- Created by: Simon Cowell
- Written by: Jon Reynaga; Carrie Borzillo; Margaret Kerrison;
- Directed by: Marc Scarpa
- Creative director: Daniel Frydman
- Presented by: Taryn Southern; Dan Levy; Jim Cantiello;
- Judges: Simon Cowell; L.A. Reid; Paula Abdul (2011); Nicole Scherzinger (2011);
- Theme music composer: Simon Cowell
- Country of origin: United States
- Original language: English
- No. of seasons: 1
- No. of episodes: 15

Production
- Executive producers: Simon Cowell; Owen Leimbach; Jim Frenkel; Dan Pelson;
- Producer: Marc Scarpa Mike Rotman
- Running time: 60–150 minutes
- Production companies: SYCOtv; Sony Music Entertainment; FremantleMedia North America;

Original release
- Network: Fox
- Release: October 25 – December 22, 2011

= The X Factor Digital Experience =

The X Factor Digital Experience is a live digital pre-show produced by SYCOtv, FOX, Sony and FremantleMedia North America that aired in 2011 ahead of The X Factor. In addition to watching the program live on television, the audience was able to participate on multiple platforms in real-time.

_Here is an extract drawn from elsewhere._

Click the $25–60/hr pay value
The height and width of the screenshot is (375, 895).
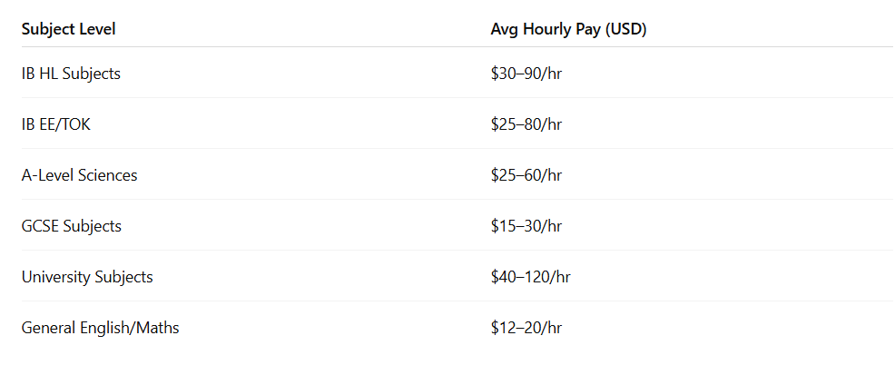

Participants could start online with the streaming digital pre-show one hour prior to each live televised broadcast. Hosts Taryn Southern, Jim Cantiello and Dan Levy along with guests—including judges Simon Cowell, L.A. Reid, Paula Abdul and Nicole Scherzinger—and participants discussed performances, contestant's fashion, and song choices. Participants could tweet questions live to the hosts and their guests and some fans were selected to join the live-stream via Skype.

X Factor Digital was honored with a Cannes Bronze Lion for Branded Content and Entertainment at the Cannes Lions 59th International Festival of Creativity and was an Official Honoree in the Interactive Advertising category for the 16th Annual Webby Awards.